残業削減効果10時間以上も

 A社の働き方改革は大きく2点。まず、月の残業時間の上限目標を45時間に定め、それ以上の残業には重役の承認を必須にした。次に、自宅やカフェなど、場所を選ばずに働けるようにし、完全フレックスタイム制を導入した。

 働き方改革によって残業時間の削減効果が特に高かったのは、子供の頃に夏休みの宿題を後回しにしていた人だった。この傾向を持つ人はもともと残業時間が多かったのだろう。さらに、平等主義者や周りを妬む人も働き方改革前から残業が多い傾向にあり、改革による残業削減効果が高かった。

 会社全体では平均2.3時間の残業が削減できたが、もともと45時間以上残業していた上記のような人たちでは4.7時間短縮することができた。特に、働き方改革実施前に50%以上の月で45時間以上残業していた人では、11.8時間も削減効果があった。

従業員の多くは働き方改革に不満
●働き方改革の実施率の推移とその効果
出所:デロイトトーマツコンサルティング「働き方改革の実態調査2017」

 宿題を後回しにする傾向がある人は、時間当たりの生産性が低い可能性がある。例えば1時間でできる仕事を先延ばしして、2時間かけているかもしれない。逆に、夏休みの宿題を計画より前倒しで進めていた人ほど残業時間の上限である45時間を超えることは少なく、総残業時間も短い傾向にあった。

 もちろん、後回し傾向のある人も、仕事の進め方を計画した段階ではその通りに進めるつもりでいただろう。ところが、実際には、まだ計画に余裕があるからと、定時の就業時間中には本来すべき仕事を先延ばしし、他の重要でない仕事をした結果、残業をしなければ仕事の締め切りに間に合わない事態に陥ったと考えられる。

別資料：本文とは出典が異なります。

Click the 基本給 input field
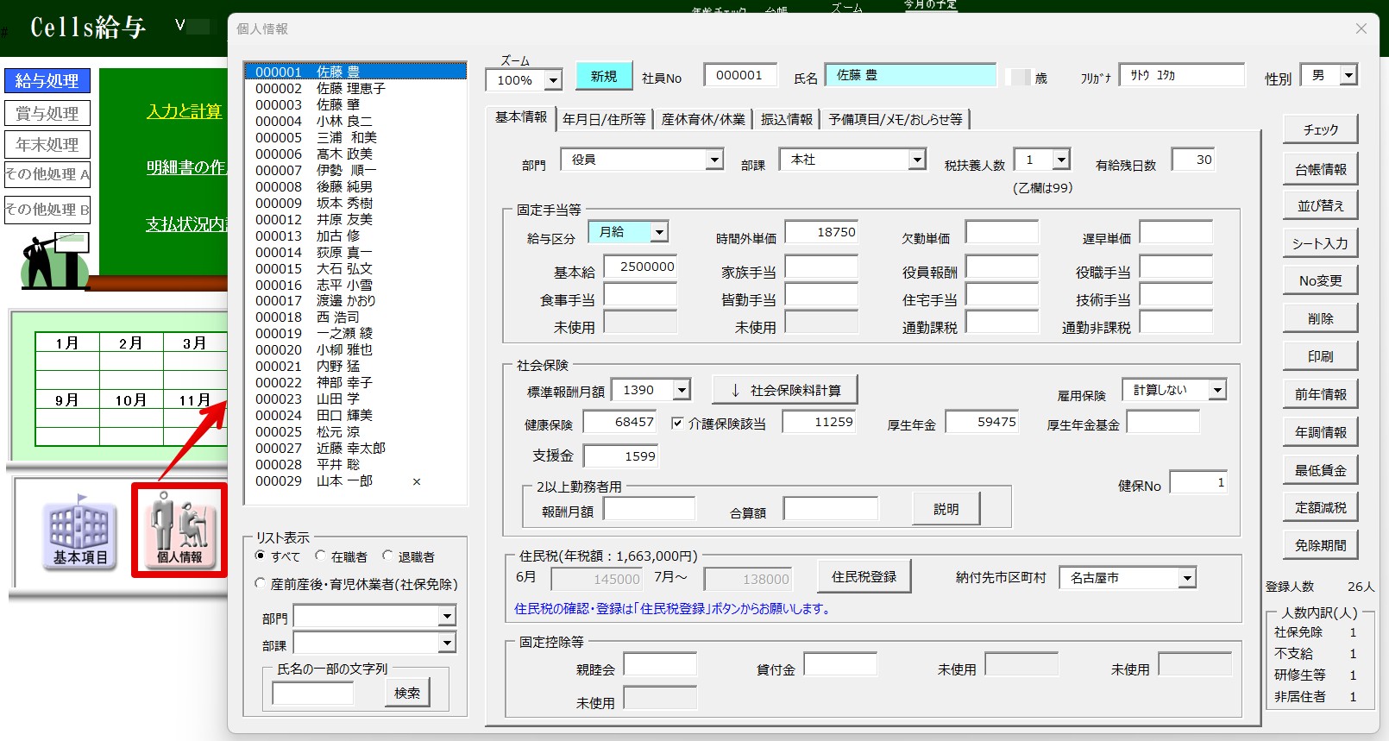 pyautogui.click(x=640, y=267)
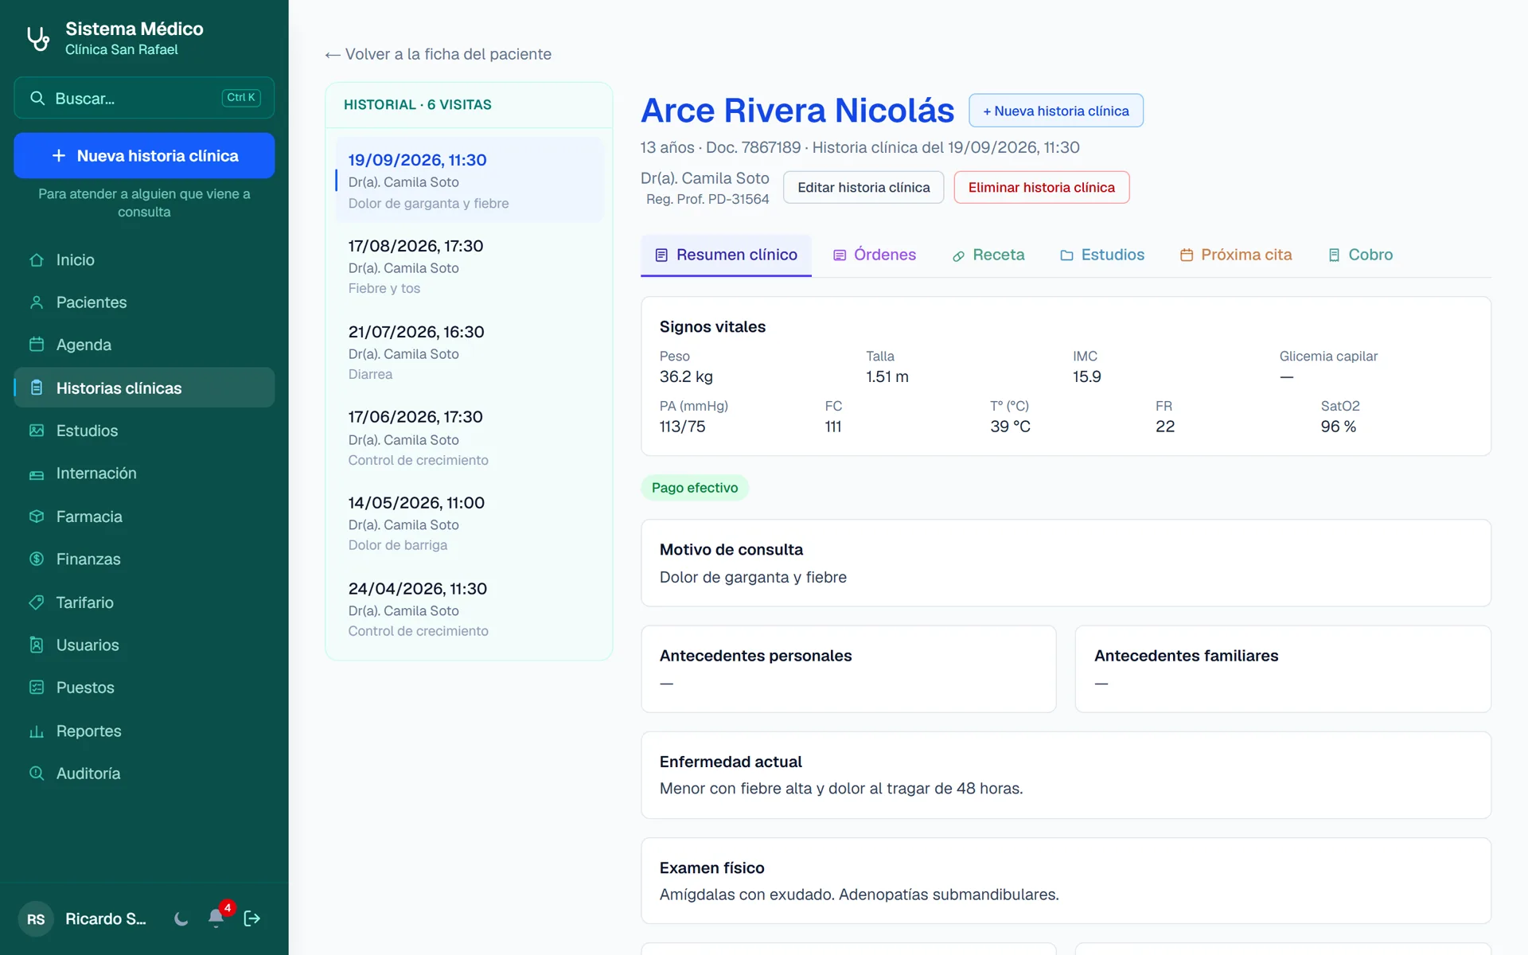Select the 17/08/2026 Fiebre y tos visit
This screenshot has width=1528, height=955.
coord(469,267)
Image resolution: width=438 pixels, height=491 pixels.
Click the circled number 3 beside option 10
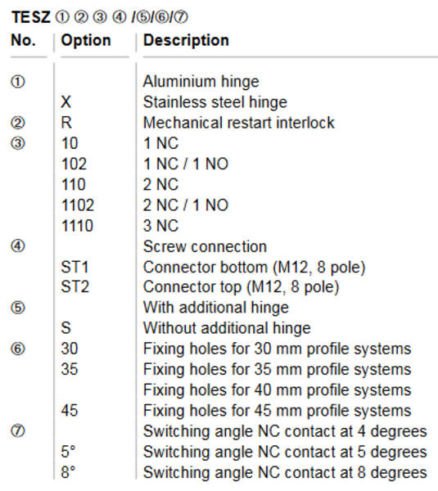point(18,144)
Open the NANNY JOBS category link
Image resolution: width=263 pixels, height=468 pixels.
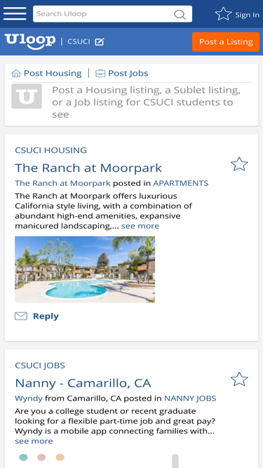[x=190, y=399]
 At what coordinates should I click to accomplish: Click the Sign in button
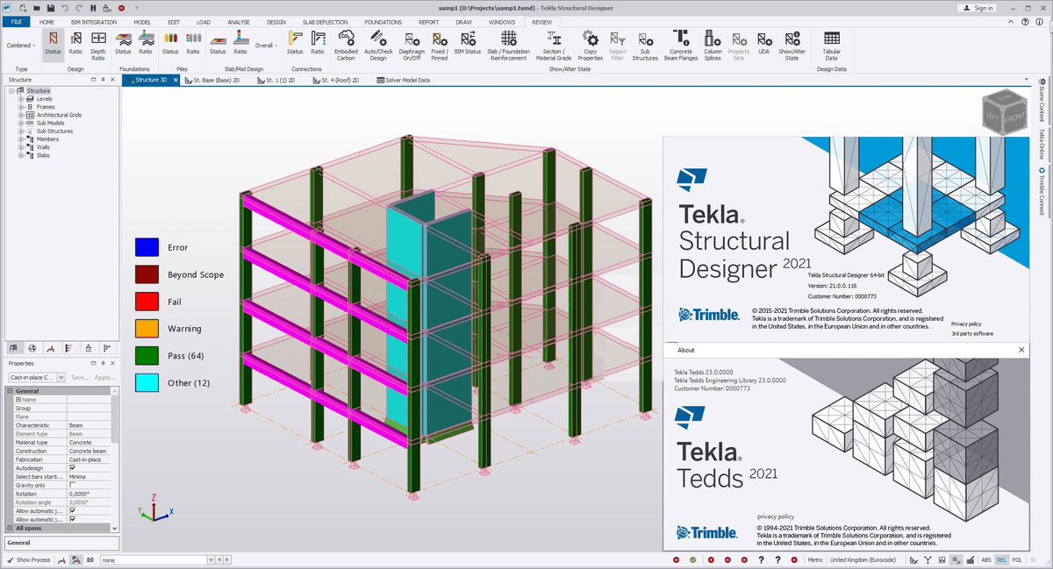[x=977, y=8]
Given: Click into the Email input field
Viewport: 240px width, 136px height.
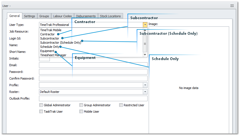Looking at the screenshot, I should click(93, 65).
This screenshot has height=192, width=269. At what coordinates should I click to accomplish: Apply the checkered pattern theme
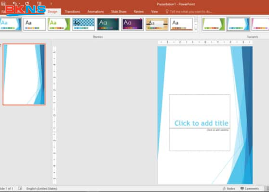84,24

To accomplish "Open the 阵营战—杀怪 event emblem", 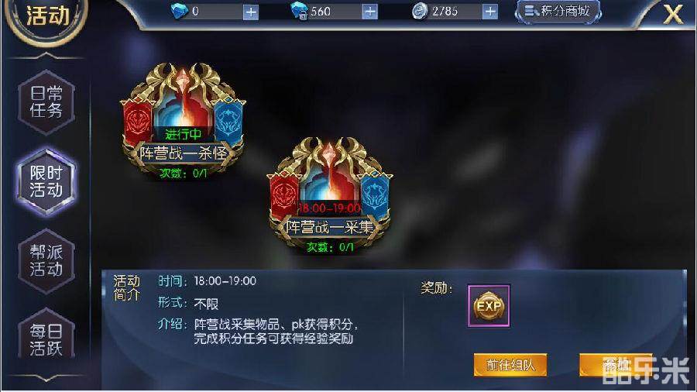I will point(183,120).
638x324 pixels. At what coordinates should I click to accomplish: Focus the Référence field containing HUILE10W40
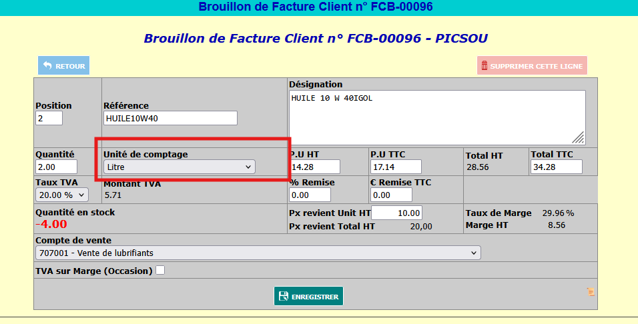170,118
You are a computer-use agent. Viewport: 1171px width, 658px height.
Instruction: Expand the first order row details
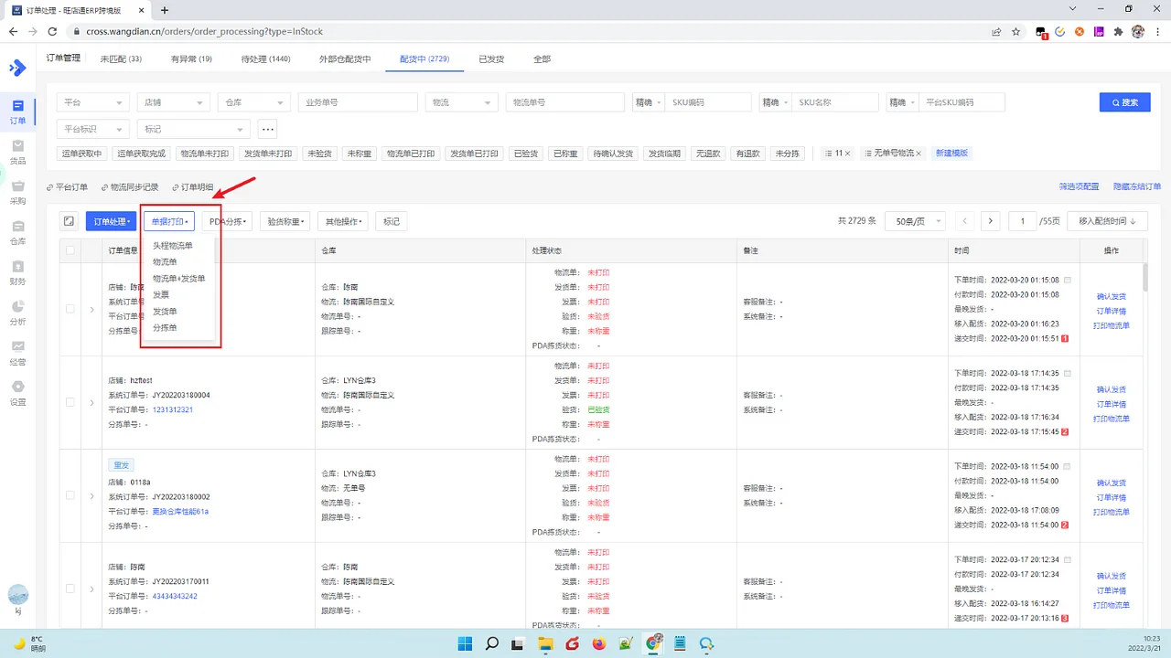[x=91, y=309]
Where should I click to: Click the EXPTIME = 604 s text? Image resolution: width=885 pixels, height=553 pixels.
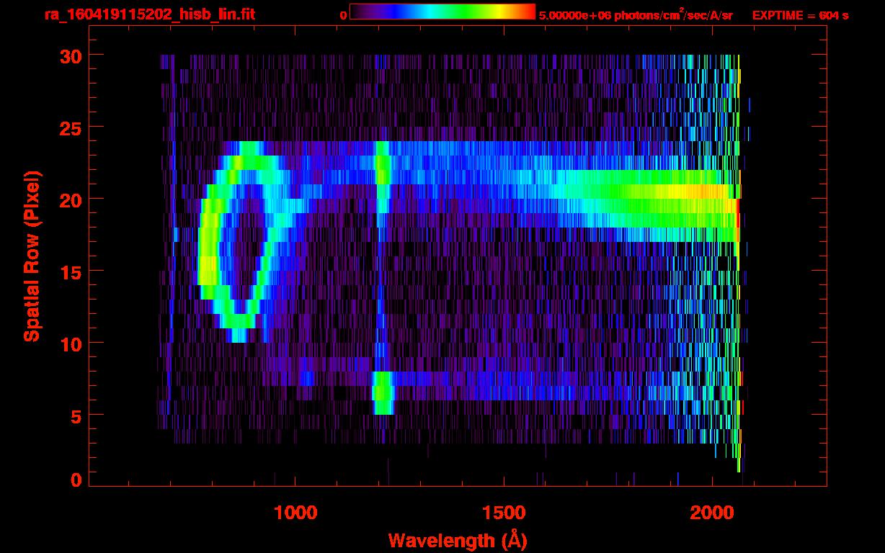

 この悪循環を防ぐには、計画を立てた段階でその計画を変更しにくくするという方法(コミットメント)がある。月初めに決めた有給休暇を動かせない、短い期間に区切って締め切りを設定するなどの工夫だ。

 この他、残業が多い社員に対しては、「あなたは他の社員よりもずっと多く残業しています」といったメールを送ることも有効だ。平等主義者なら「他の人に合わせて自分も残業を減らそう」と考え、周りを妬む人なら「自分だけ残業するのは損だから減らそう」と考えるはずだからだ。